Cache-Control: no-cache, no-store, must-revalidate, proxy-revalidate
Pragma: no-cache
Expires: -1
Last-Modified: -1

I have found out that this can be done in two ways:

Way One: use the web.config file

<add name="Cache-Control" value="no-store, no-cache, 
    must-revalidate, proxy-revalidate"/>
<add name="Pragma" value="no-cache" />
<add name="Expires" value="-1" />
<add name="Last-Modified" value="-1" />

Way Two: use the meta tags in _Layout.cshtml

<meta http-equiv="Cache-Control" content="no-cache, no-store,
    must-revalidate, proxy-revalidate" />
<meta http-equiv="Pragma" content="no-cache" />
<meta http-equiv="Expires" content="-1" />
<meta http-equiv="Expires" content="-1" />

My Question: which is the better approach? Or, alternatively, are they equally acceptable? How do these all relate to different platforms? Which browsers would honor what headers?

In addition, please feel free to add anything I've missed, if any.

1 Answers1

6

Okay folks, seems I made a blunt mistake. There is a best way and that is not using meta tags. The only correct way is to use headers.

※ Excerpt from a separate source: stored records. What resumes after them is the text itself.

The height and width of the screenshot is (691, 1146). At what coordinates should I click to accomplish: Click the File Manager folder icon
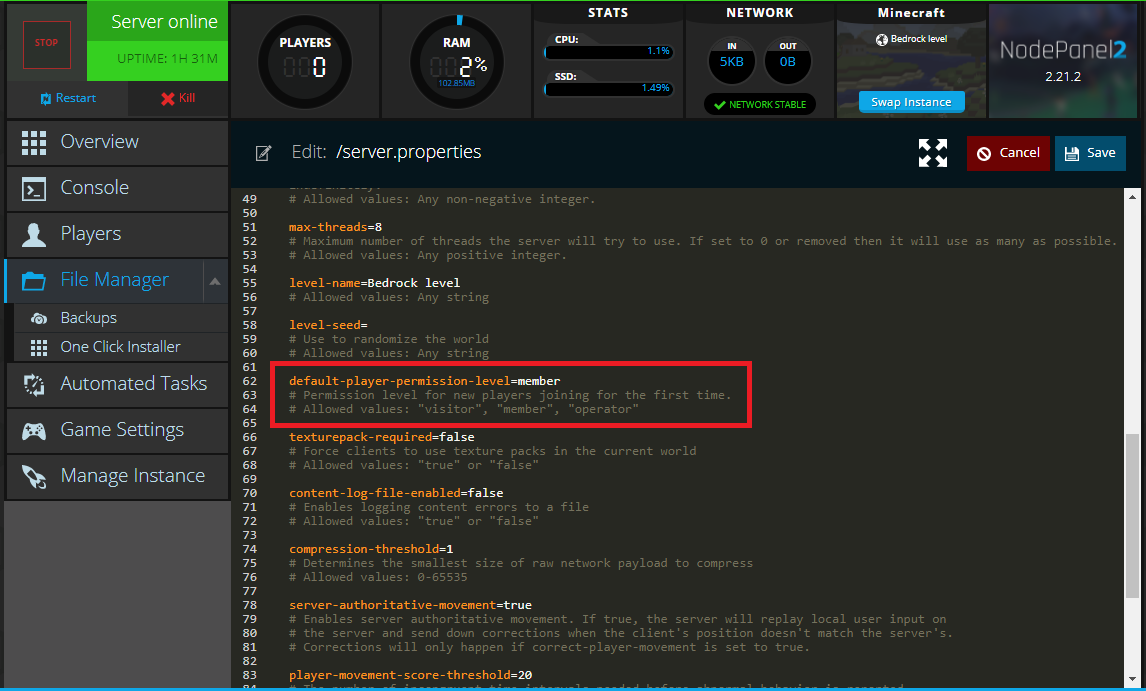[34, 280]
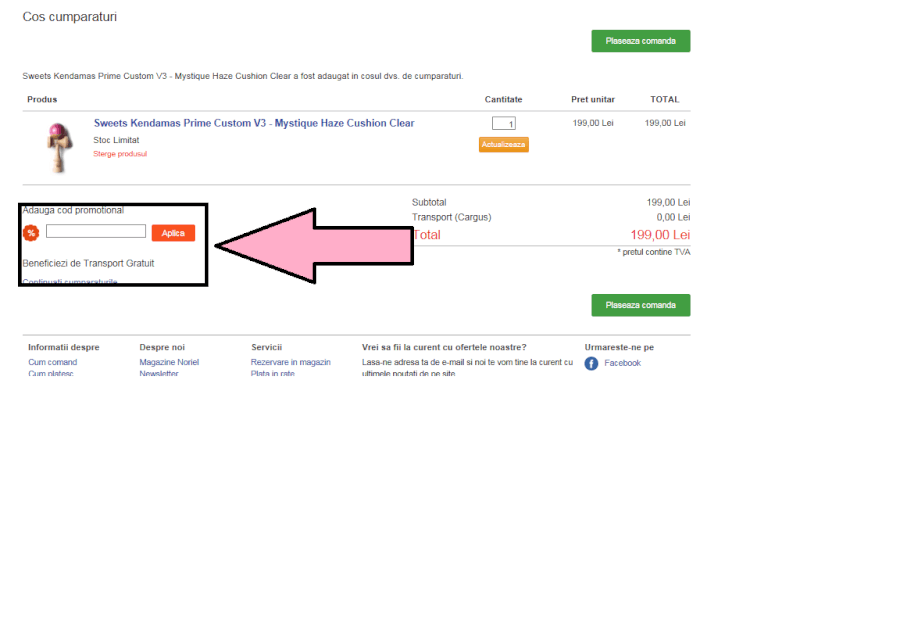Click the Continuati cumparaturile link

click(70, 282)
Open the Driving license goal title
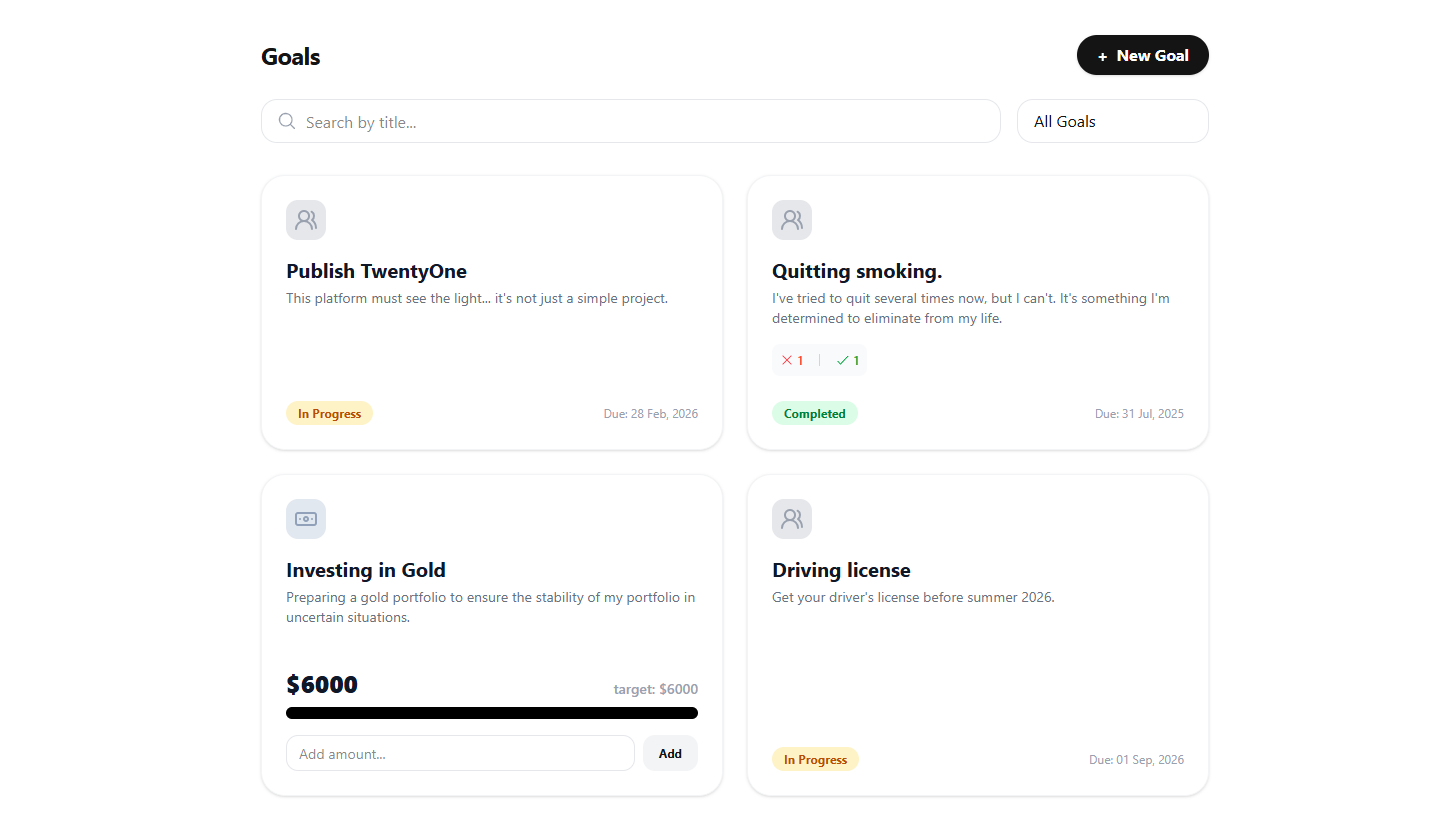This screenshot has height=819, width=1453. pyautogui.click(x=841, y=570)
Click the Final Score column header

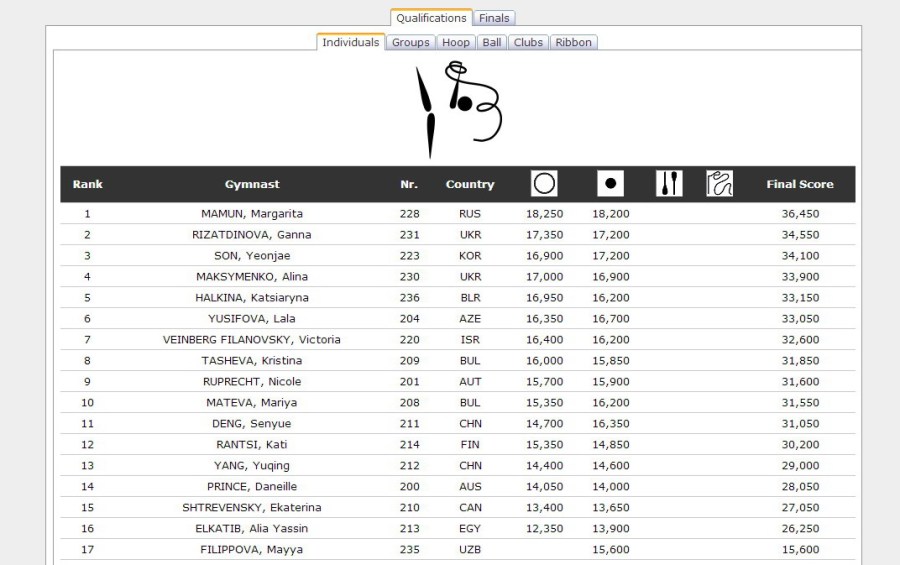[x=799, y=184]
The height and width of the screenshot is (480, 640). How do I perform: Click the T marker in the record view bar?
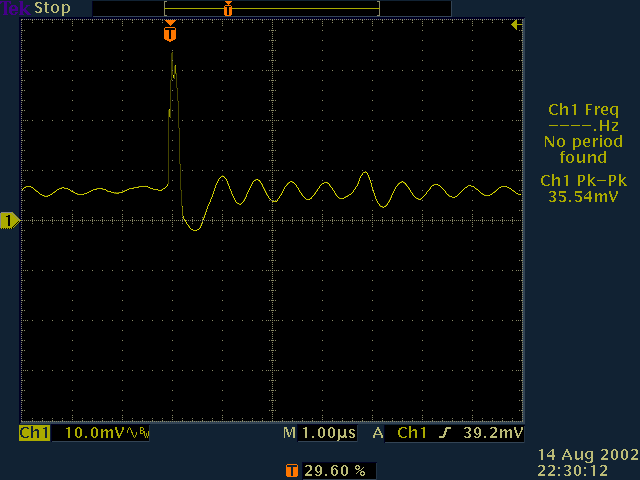point(228,9)
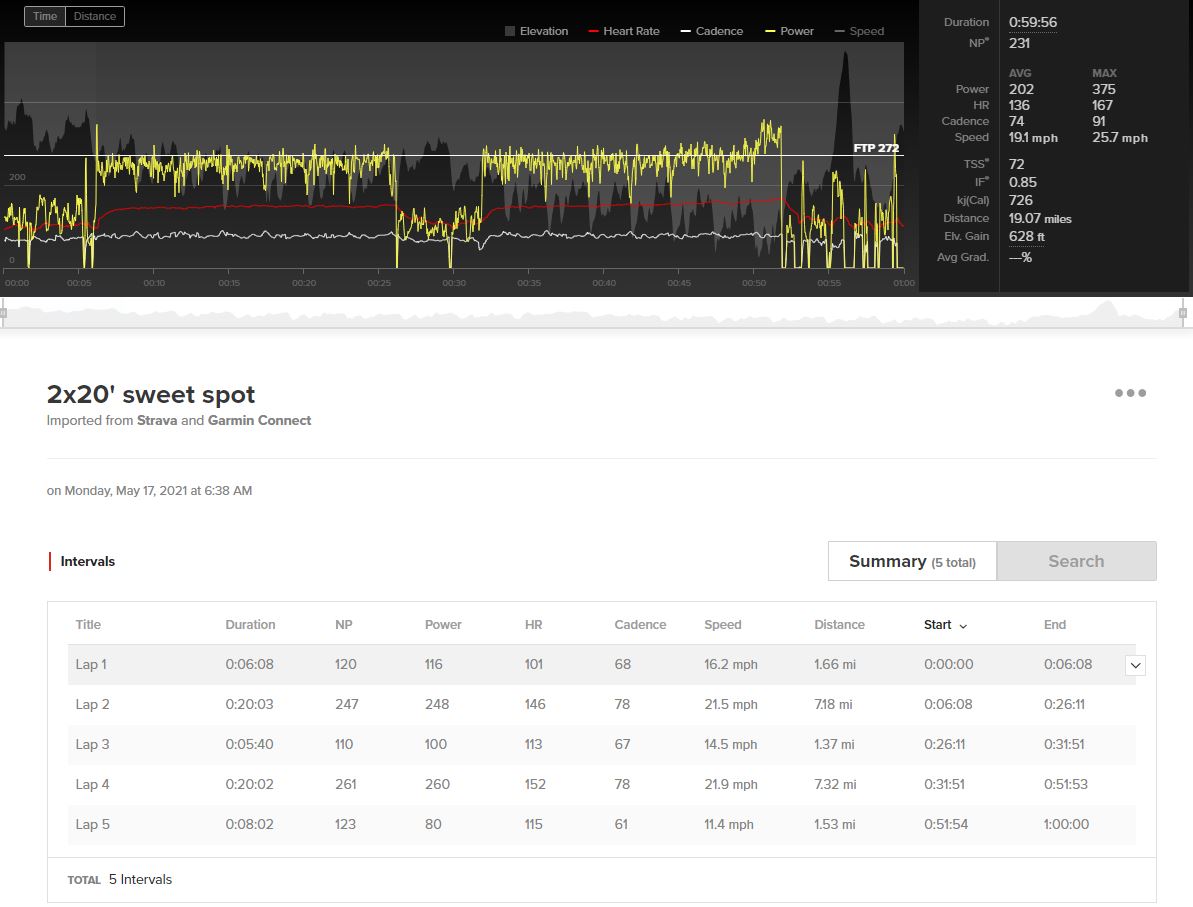Switch chart axis to Distance
The image size is (1193, 907).
pos(95,16)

  • Why not use meta tags? Because they are guaranteed not to work with proxies, which do not read (not supposed to read) the HTML body; they rely on the headers.
  • When both Cache-Control and Expires are present, Cache-Control takes precedence. Source here.
  • Cache-Control general-header field is used to specify directives that MUST be obeyed by all caching mechanisms along the request/response chain. Source here.